··· Supplied material

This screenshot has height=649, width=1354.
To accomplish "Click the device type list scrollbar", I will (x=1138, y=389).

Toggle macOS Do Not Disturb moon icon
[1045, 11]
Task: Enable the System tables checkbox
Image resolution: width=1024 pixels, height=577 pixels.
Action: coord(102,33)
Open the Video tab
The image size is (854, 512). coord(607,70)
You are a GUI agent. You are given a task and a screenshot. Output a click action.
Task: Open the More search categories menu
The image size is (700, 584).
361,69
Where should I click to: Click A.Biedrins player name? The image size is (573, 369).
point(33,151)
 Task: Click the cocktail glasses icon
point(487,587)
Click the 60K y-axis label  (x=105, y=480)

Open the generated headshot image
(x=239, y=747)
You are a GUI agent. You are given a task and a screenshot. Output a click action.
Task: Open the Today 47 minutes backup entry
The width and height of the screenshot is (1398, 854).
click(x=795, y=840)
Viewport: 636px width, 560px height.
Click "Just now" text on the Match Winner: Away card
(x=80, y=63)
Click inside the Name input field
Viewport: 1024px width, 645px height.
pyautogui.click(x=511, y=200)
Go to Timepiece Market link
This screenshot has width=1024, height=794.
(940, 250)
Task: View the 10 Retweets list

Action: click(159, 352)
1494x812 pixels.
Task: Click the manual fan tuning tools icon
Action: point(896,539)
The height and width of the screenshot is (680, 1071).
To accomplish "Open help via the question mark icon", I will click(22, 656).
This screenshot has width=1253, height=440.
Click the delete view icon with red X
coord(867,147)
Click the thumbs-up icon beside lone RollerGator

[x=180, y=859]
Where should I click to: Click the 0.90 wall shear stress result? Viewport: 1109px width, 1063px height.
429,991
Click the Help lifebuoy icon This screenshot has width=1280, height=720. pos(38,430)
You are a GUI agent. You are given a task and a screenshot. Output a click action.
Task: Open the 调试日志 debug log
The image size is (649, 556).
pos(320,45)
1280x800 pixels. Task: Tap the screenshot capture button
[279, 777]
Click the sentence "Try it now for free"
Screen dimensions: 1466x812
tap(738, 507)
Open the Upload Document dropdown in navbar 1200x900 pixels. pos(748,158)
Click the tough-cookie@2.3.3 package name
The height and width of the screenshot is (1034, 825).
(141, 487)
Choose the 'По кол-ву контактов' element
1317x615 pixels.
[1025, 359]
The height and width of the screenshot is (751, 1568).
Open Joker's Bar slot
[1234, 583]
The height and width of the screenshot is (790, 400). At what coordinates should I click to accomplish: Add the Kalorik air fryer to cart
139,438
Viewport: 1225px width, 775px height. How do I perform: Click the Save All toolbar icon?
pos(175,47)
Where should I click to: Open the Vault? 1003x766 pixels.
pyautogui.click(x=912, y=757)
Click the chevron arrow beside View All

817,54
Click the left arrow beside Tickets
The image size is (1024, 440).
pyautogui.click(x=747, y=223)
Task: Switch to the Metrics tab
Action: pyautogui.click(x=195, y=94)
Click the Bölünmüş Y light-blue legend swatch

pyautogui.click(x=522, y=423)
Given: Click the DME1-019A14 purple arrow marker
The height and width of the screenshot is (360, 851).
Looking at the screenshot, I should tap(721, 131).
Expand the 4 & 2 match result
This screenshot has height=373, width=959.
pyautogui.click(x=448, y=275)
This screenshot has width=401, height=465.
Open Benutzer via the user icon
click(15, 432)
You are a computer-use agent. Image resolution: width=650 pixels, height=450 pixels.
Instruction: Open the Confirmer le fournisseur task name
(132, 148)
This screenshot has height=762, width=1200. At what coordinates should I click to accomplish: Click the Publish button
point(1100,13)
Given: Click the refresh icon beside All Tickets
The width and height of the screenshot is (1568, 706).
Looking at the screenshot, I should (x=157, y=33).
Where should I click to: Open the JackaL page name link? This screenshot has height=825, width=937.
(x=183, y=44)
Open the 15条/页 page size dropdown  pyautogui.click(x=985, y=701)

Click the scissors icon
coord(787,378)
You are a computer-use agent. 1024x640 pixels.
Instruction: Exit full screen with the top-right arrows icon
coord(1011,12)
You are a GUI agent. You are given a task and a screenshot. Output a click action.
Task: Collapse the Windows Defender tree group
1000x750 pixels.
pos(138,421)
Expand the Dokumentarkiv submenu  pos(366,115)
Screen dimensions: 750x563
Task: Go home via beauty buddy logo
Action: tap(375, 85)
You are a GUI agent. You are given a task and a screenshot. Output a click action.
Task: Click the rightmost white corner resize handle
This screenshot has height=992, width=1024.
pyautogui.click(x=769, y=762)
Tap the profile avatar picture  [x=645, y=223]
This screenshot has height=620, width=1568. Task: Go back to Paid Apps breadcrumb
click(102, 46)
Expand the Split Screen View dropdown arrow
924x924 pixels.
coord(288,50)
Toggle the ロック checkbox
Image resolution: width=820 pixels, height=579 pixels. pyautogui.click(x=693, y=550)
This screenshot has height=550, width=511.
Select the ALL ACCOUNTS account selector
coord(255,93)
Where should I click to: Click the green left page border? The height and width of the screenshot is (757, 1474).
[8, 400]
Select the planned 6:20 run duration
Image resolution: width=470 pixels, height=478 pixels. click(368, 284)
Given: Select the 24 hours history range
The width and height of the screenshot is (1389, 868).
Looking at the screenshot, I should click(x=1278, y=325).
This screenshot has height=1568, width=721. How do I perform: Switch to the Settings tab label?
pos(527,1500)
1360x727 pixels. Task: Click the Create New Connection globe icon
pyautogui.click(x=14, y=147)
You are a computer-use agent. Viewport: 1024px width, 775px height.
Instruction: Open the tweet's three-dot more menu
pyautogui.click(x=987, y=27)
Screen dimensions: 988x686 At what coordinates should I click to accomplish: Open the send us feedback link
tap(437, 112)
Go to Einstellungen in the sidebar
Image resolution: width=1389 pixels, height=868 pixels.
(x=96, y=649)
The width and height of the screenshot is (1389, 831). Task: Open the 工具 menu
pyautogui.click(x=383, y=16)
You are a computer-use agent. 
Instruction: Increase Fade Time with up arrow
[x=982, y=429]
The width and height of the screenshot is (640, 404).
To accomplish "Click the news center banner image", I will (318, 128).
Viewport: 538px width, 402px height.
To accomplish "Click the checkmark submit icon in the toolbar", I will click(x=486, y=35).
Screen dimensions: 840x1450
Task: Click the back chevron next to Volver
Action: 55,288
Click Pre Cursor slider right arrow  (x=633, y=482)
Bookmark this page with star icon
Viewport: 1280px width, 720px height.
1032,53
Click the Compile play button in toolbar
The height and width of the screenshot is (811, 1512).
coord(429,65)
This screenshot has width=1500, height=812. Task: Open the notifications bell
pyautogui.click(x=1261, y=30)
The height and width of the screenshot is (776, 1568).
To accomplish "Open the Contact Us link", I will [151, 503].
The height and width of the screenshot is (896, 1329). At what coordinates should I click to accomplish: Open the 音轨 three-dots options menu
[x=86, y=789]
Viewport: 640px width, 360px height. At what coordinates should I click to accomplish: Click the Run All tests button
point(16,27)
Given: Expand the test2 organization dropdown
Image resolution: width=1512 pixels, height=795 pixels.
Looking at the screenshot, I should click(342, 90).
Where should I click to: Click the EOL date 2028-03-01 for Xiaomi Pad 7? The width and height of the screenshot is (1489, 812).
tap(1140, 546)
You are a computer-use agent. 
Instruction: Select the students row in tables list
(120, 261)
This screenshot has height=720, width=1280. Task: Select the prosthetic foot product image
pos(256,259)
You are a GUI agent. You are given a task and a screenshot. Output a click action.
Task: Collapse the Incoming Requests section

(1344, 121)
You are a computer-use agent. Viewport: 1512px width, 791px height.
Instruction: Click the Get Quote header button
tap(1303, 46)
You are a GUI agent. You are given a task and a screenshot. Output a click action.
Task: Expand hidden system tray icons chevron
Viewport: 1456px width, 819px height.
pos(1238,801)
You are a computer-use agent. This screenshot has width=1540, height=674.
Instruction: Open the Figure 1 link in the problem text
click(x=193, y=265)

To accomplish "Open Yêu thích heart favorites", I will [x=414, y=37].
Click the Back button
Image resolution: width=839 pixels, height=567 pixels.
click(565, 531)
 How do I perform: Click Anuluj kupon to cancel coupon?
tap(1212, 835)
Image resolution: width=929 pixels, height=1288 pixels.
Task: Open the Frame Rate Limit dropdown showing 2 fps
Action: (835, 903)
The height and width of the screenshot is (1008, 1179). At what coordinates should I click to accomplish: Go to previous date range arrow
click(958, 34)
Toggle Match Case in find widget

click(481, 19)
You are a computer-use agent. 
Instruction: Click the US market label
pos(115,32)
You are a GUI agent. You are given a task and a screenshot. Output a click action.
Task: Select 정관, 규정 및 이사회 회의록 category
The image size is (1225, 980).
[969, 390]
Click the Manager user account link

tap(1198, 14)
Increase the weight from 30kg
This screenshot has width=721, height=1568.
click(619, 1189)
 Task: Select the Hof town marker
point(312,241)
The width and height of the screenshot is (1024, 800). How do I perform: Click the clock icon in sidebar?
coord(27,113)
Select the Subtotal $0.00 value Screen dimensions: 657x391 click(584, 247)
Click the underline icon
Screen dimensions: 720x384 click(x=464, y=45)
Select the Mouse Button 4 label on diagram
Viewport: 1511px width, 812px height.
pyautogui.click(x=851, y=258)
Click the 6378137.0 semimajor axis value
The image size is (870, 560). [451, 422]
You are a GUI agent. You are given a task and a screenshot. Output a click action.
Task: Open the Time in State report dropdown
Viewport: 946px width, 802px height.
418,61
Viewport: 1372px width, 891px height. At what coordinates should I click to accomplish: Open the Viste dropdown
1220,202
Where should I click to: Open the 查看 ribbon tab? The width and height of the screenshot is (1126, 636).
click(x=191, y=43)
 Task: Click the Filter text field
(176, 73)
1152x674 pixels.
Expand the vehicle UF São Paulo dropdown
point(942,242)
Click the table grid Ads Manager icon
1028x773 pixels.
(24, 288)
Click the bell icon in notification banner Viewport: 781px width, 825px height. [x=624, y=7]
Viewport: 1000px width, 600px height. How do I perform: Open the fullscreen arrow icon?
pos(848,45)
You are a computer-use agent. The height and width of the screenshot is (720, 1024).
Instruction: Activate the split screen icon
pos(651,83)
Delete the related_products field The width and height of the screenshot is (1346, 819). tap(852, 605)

······

### Work request
Return, in full, every line of these entries that holds "computer".

### Reply to the exercise
You are a computer-use agent. Image resolution: width=650 pixels, height=450 pixels.
You are a computer-use agent. 1024x640 pixels.
You are a computer-use agent. Viewport: 1024px width, 775px height.
You are a computer-use agent. 
You are a computer-use agent. 
You are a computer-use agent. Viewport: 1512px width, 791px height.
You are a computer-use agent. This screenshot has width=1540, height=674.
You are a computer-use agent. 
You are a computer-use agent. The height and width of the screenshot is (720, 1024).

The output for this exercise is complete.